PassAudited by ClawScan on May 1, 2026.

Overview

This is a coherent PDF command-line utility skill, but users should approve environment changes and use password, DRM, or signing options only when authorized.

This skill appears safe for ordinary PDF work. Before installing, be aware that it uses local poppler command-line tools, may create or overwrite PDF-derived files, and includes an optional Homebrew curl unlink step. Avoid using password, DRM-bypass, hidden-text, or PDF-signing options unless you are authorized and intentionally requested them.

Findings (3)

Artifact-based informational review of SKILL.md, metadata, install specs, static scan signals, and capability signals.
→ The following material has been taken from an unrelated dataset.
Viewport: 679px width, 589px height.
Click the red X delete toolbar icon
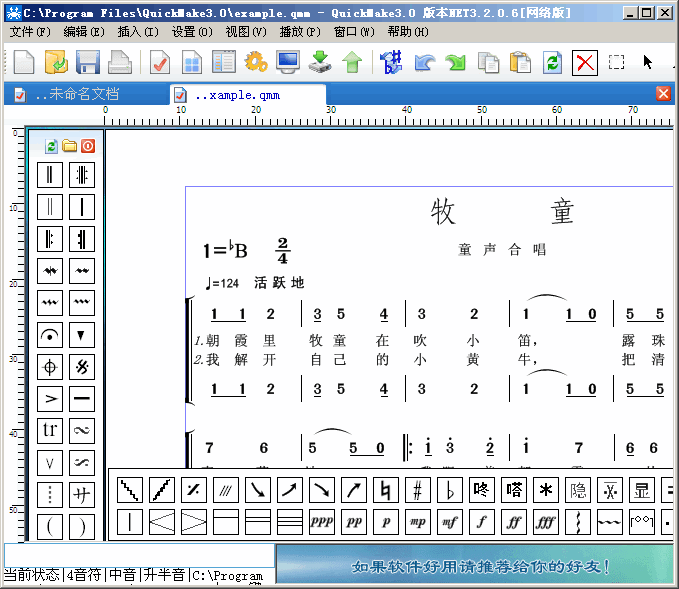[x=585, y=62]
ClawScan does not execute the skill or run runtime probes.

What this means

Running the setup commands can change installed command-line tools and may affect other software that depends on Homebrew curl.

Why it was flagged

The skill documents local package-management commands, including a Homebrew curl unlink operation that changes the local toolchain. It is disclosed and requires human permission, so this is a setup note rather than suspicious behavior.

Skill content
brew install poppler ... brew unlink curl -v ... Please ask for human permission before executing `brew unlink curl -v`.
Recommendation

Only run the curl unlink command if needed, after understanding the impact and how to reverse it.

What this means

The agent could help extract or convert content from protected PDFs if the user supplies the necessary password or asks for restriction-bypass options.

Why it was flagged

The skill documents PDF options that can bypass document-level restrictions. This is part of the poppler tool reference, but users should ensure they are authorized to use those options.

Skill content
`-opw <password>` | Owner password (bypasses all security)
Recommendation

Use owner-password, DRM, or hidden-text extraction options only for documents you are authorized to access and modify.

What this means

If used, the agent may rely on local certificate/key material to sign a PDF, which can have trust or legal implications.

Why it was flagged

The pdfsig documentation includes optional access to a local certificate database and signing key password for adding PDF signatures. This is disclosed as a tool capability, but it involves sensitive signing authority.

Skill content
`-nssdir [prefix]directory` | NSS database directory ... `-add-signature` | Add a new signature to the document ... `-kpw password` | Password for signing key
Recommendation

Do not provide signing key passwords or NSS database paths unless you explicitly intend to sign the document and understand the result.